Z Gastroenterol 2015; 53 - P50
DOI: 10.1055/s-0035-1551738

Interferon-free regimens overcome the effect of portal hypertension on virologic response

M Mandorfer 1, K Kozbial 1, C Freissmuth 1, P Schwabl 1, AF Stättermayer 1, T Reiberger 1, S Beinhardt 1, R Schwarzer 1, M Trauner 1, A Ferlitsch 1, H Hofer 1, M Peck-Radosavljevic 1, P Ferenci 1
  • 1Vienna Hepatic Hemodynamic Lab, Medical University of Vienna, Vienna, Austria

Background: Clinically significant portal hypertension (CSPH) is the strongest predictor of virologic response to pegylated interferon (IFN)/ribavirin in patients with chronic hepatitis C (CHC) and cirrhosis.

Aim: To investigate the impact of portal pressure assessed by hepatic venous pressure gradient (HVPG) measurement on on-treatment response and viral kinetics in patients treated with IFN-free regimens outside of clinical trials.

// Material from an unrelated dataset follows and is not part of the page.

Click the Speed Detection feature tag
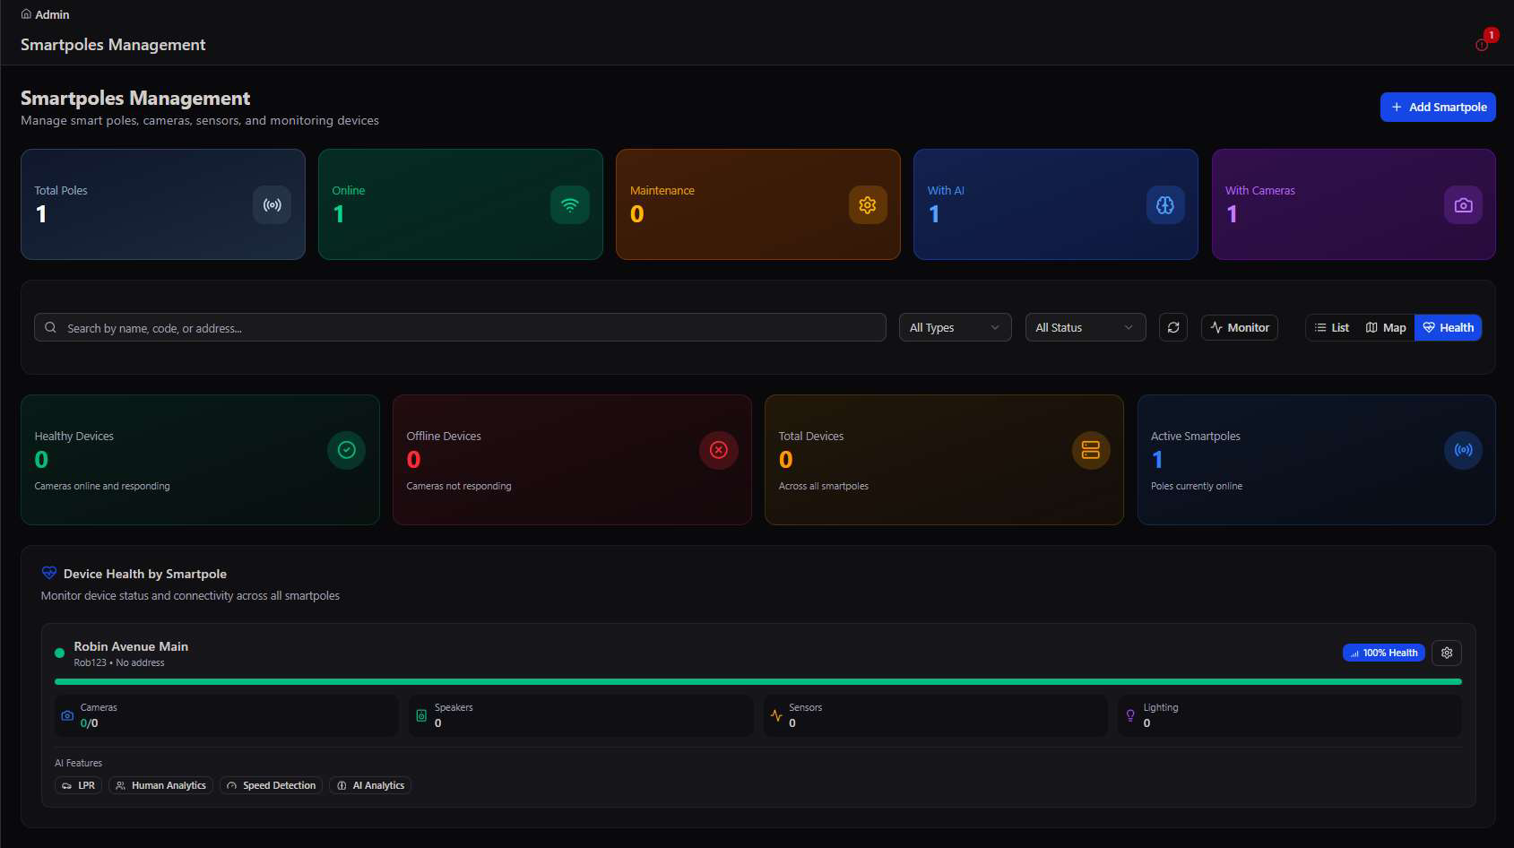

Methods: Fifty-six patients with CHC and cirrhosis who underwent HVPG measurement before starting an IFN-free therapy were retrospectively studied. CSPH and pronounced portal hypertension (PPH) were defined as HVPG ≥10 mmHg and ≥16 mmHg, respectively. HCV-RNA was assessed using the Abbott RealTime HCV assay (lower limit of quantification (LLOQ) and detection of 12IU/mL).

Results: Thirty-two (57%), 12 (21%) and 11 (20%) patients received sofosbuvir/daclatasvir, sofosbuvir/ribavirin and sofosbuvir/simeprevir, respectively. One (2%) patient was treated with simeprevir/daclatasvir. CSPH and PPH were observed in 41 (73%) and 31 (55%) patients, respectively. The distribution of treatment regimens was comparable between patients with or without CSPH/PPH. Patients with CSPH/PPH had lower platelet counts and albumin levels, while bilirubin levels, INR, MELD and Child-Pugh scores were higher than in patients without CSPH/PPH. At week 4, only 26/53 (49%) and 6/53 (11%) patients had HCV-RNA<LLOQ and undetectable HCV-RNA, respectively. At week 12, undetectable HCV-RNA was achieved in only 43/56 (77%)

patients, while all patients had HCV-RNA<LLOQ. Importantly, on-treatment response and viral kinetics were neither affected by CSPH, nor by PPH at any time point.

Conclusions: This is the first study to demonstrate that IFN-free regimens overcome the negative effect of portal hypertension on on-treatment response and viral kinetics.

The results will be updated prior to the presentation at the meeting to include additional patients as well as preliminary sustained virologic response rates.